### Given request
Copy the part of the records that opens with the line containing "The width and height of the screenshot is (1512, 803)." and closes with the line containing "click(x=306, y=385)", keeping both of those lines. Reproduce only that part, character for character.

### Information supplied
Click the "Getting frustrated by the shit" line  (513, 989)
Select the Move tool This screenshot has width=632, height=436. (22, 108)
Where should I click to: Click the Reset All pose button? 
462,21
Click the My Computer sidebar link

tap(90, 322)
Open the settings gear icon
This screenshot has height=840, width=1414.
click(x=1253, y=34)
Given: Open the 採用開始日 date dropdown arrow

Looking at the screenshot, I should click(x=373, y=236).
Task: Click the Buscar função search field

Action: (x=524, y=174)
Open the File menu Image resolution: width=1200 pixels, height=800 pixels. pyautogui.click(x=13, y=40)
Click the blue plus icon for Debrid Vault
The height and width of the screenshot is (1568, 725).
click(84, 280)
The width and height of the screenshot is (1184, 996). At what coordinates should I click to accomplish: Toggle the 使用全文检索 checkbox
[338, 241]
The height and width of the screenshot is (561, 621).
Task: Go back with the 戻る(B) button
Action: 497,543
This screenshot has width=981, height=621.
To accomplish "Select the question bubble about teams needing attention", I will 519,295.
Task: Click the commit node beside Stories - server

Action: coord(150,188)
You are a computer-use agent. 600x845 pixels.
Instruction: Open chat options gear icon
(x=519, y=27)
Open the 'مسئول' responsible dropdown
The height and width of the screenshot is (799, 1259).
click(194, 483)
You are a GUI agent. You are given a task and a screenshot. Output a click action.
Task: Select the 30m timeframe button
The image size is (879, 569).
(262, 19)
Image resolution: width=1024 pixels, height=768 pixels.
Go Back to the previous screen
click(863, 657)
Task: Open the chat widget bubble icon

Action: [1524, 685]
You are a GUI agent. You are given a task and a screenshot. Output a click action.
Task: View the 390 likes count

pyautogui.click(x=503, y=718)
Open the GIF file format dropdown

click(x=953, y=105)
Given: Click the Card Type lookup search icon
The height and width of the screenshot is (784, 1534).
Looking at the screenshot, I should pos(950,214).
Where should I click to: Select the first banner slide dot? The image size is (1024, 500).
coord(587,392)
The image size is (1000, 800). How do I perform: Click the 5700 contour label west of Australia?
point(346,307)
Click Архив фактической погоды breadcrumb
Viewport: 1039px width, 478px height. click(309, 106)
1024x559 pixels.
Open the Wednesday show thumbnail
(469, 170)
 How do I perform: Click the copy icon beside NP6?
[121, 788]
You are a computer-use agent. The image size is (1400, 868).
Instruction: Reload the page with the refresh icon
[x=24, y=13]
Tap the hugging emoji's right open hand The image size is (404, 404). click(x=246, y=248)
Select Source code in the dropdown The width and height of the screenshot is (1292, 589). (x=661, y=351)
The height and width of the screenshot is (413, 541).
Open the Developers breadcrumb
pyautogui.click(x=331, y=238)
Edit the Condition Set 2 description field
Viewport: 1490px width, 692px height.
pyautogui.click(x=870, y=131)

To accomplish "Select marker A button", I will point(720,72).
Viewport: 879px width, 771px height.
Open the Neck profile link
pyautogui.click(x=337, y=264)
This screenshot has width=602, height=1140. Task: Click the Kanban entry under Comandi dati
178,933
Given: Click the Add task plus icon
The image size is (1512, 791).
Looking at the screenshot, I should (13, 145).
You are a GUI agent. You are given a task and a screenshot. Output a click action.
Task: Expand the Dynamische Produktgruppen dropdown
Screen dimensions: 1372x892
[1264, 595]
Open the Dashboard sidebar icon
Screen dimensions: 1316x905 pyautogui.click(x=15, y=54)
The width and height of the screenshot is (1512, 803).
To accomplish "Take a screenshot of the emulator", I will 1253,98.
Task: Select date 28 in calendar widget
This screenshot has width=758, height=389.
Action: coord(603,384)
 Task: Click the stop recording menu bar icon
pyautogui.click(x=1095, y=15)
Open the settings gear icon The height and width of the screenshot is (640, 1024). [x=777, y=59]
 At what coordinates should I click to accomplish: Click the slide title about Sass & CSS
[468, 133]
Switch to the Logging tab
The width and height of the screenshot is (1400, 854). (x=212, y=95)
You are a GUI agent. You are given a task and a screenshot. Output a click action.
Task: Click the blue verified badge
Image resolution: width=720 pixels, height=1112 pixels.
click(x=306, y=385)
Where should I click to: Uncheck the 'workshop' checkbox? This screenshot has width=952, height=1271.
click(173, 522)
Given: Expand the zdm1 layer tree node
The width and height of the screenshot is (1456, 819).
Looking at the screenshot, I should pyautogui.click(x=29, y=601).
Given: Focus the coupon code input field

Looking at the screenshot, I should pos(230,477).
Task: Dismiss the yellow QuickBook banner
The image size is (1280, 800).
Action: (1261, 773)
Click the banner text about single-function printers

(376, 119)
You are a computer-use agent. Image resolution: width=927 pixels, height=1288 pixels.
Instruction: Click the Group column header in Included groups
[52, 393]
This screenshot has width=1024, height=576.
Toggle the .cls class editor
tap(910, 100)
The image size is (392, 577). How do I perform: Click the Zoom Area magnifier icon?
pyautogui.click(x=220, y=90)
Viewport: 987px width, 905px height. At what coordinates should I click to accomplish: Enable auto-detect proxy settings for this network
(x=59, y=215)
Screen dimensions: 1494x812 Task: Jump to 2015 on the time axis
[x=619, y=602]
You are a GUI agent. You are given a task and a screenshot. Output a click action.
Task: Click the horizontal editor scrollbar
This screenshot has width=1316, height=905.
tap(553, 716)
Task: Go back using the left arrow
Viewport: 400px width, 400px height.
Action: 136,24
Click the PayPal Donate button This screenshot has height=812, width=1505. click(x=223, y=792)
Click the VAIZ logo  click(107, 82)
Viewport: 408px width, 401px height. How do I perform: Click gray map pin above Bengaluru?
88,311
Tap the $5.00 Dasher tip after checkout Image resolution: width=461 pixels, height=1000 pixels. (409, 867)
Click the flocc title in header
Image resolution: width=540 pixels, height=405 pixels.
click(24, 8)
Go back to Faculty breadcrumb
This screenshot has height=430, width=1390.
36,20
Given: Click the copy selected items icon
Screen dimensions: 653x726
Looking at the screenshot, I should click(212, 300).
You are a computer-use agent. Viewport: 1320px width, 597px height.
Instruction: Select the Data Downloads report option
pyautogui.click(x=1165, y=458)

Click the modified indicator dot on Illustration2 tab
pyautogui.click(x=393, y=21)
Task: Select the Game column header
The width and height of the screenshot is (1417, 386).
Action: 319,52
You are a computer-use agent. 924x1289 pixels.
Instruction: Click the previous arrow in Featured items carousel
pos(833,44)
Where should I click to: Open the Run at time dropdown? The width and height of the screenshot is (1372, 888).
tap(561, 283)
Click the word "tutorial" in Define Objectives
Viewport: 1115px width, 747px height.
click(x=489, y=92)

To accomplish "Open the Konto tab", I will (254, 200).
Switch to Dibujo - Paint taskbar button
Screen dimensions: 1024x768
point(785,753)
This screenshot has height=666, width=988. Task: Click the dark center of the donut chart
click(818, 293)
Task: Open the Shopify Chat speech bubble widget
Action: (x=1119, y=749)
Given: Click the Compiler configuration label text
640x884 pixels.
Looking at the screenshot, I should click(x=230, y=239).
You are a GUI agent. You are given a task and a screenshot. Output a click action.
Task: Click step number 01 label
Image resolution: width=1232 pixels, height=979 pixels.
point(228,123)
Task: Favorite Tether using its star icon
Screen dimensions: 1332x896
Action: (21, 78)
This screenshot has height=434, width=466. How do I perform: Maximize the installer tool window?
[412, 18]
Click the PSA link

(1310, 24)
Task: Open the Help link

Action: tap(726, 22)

### Exercise result
The width and height of the screenshot is (1512, 803).
To accomplish "Take a screenshot of the emulator", I will 1253,98.
Task: Select date 28 in calendar widget
This screenshot has width=758, height=389.
Action: coord(603,384)
 Task: Click the stop recording menu bar icon
pyautogui.click(x=1095, y=15)
Open the settings gear icon The height and width of the screenshot is (640, 1024). [x=777, y=59]
 At what coordinates should I click to accomplish: Click the slide title about Sass & CSS
[468, 133]
Switch to the Logging tab
The width and height of the screenshot is (1400, 854). (x=212, y=95)
You are a GUI agent. You are given a task and a screenshot. Output a click action.
Task: Click the blue verified badge
Image resolution: width=720 pixels, height=1112 pixels.
click(x=306, y=385)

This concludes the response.